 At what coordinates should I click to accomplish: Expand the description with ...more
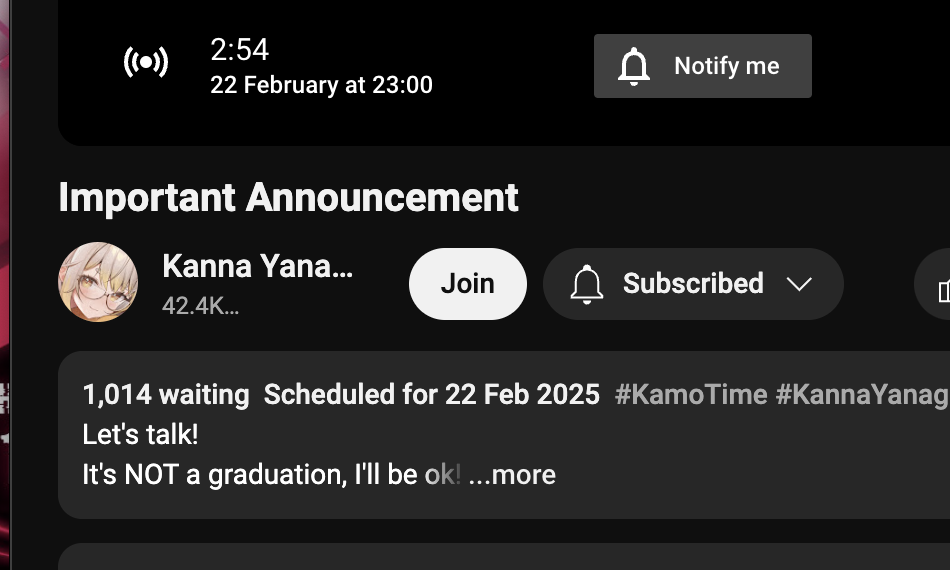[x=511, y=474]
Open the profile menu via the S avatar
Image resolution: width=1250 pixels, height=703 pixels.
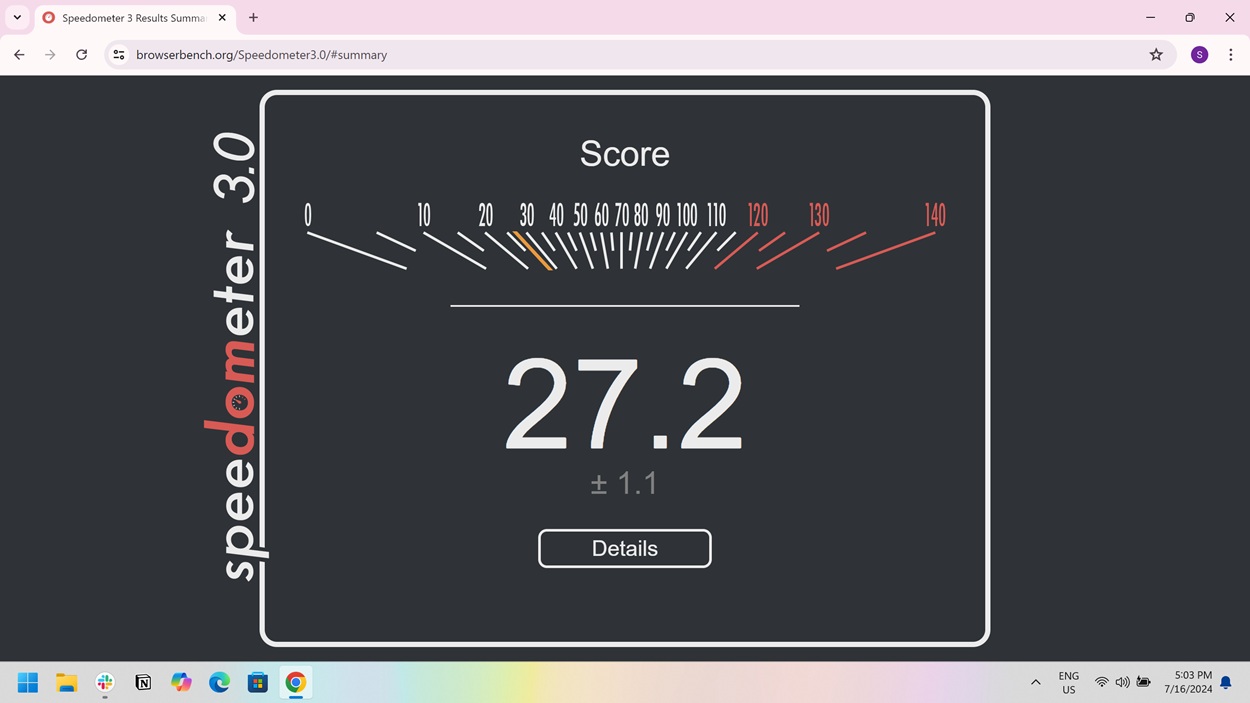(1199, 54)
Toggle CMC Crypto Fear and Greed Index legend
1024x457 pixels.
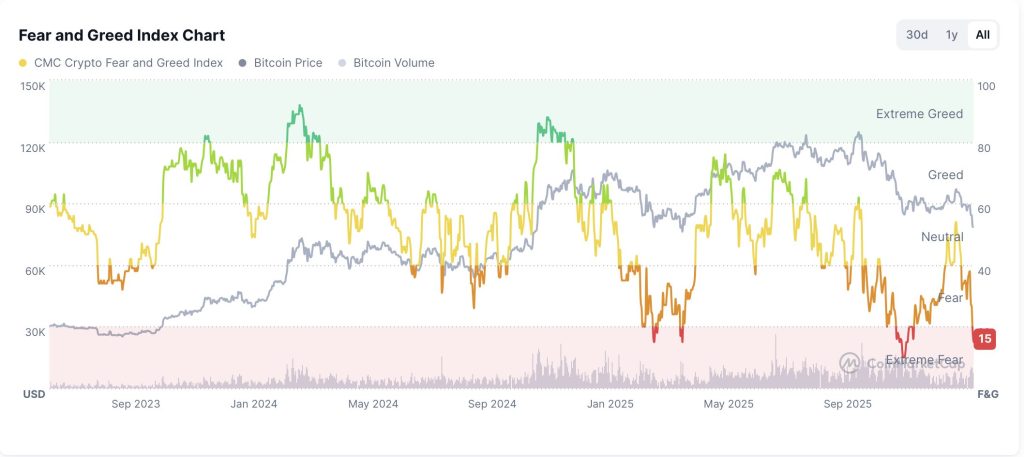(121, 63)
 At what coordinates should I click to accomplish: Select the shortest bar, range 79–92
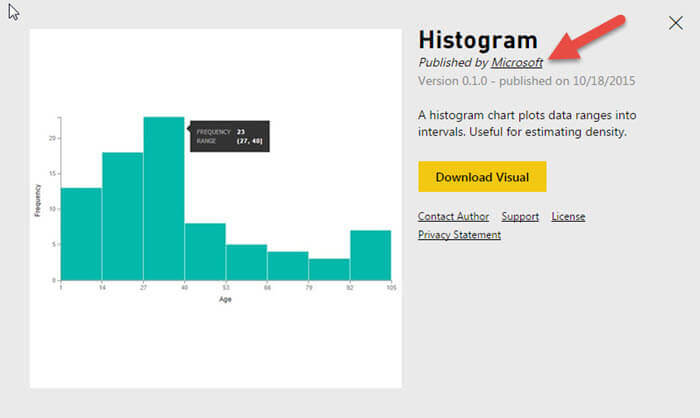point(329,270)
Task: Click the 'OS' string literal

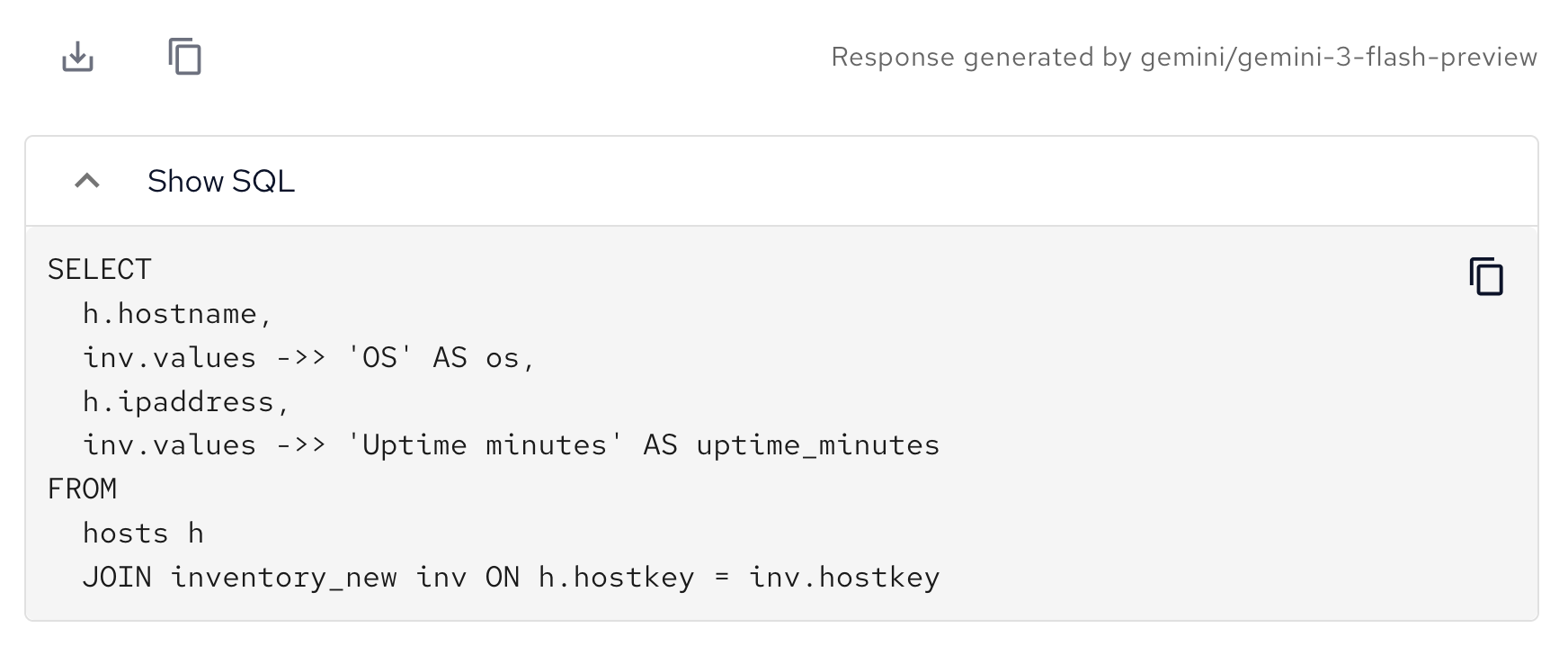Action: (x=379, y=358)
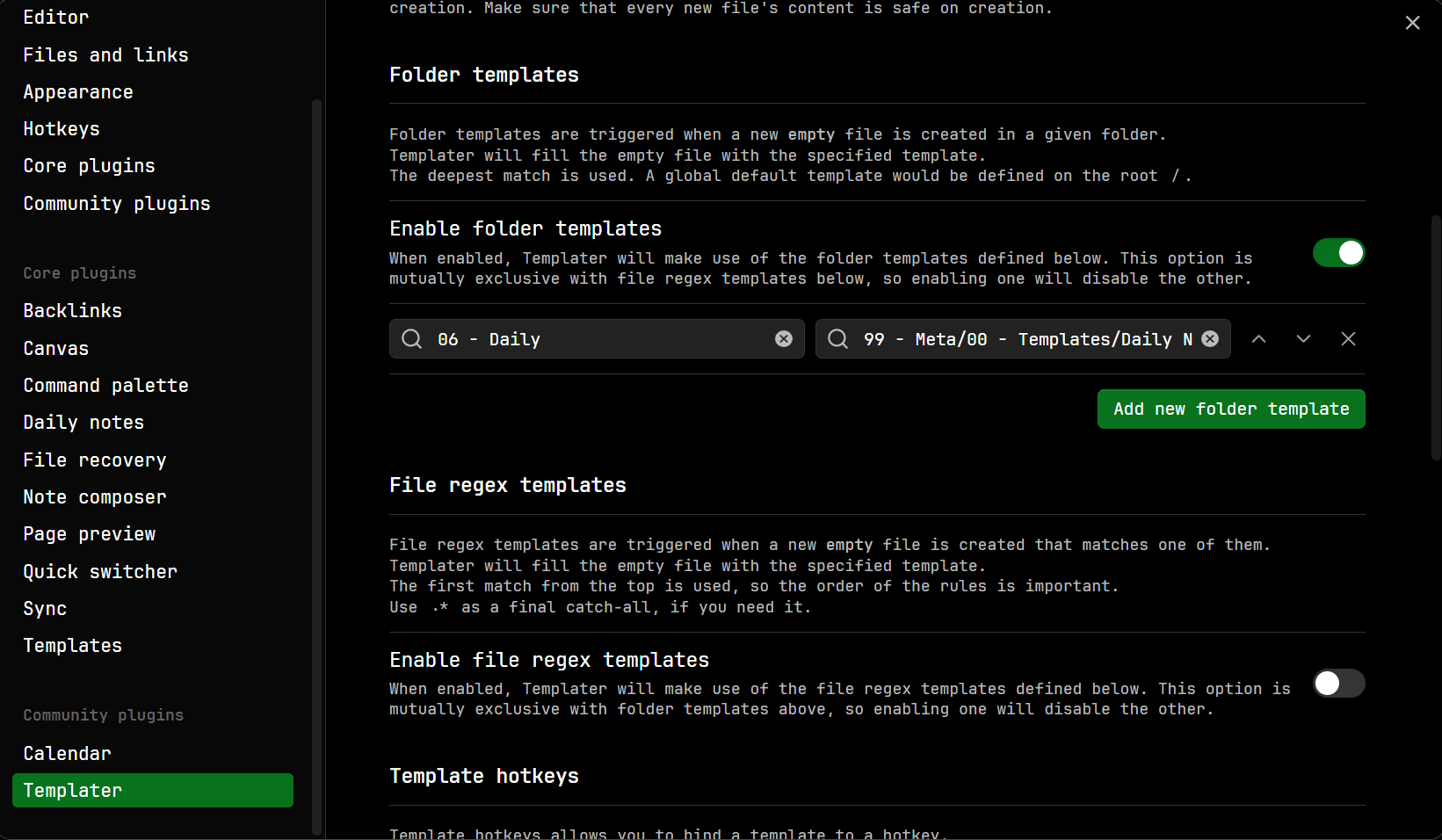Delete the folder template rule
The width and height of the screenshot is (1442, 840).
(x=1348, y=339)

____________________

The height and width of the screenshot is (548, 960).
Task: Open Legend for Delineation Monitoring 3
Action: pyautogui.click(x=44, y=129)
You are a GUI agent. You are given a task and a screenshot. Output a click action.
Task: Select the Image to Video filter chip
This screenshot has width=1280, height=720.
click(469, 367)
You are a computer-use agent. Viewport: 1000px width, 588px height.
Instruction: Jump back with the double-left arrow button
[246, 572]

____________________

Task directions: For this exercise, output exactly the lines above from the line with "You are a GUI" to the line with "You are a computer-use", counting both, and leave out the rest.

Reply:
You are a GUI agent. You are given a task and a screenshot. Output a click action.
Task: Select the Image to Video filter chip
This screenshot has width=1280, height=720.
click(469, 367)
You are a computer-use agent. Viewport: 1000px width, 588px height.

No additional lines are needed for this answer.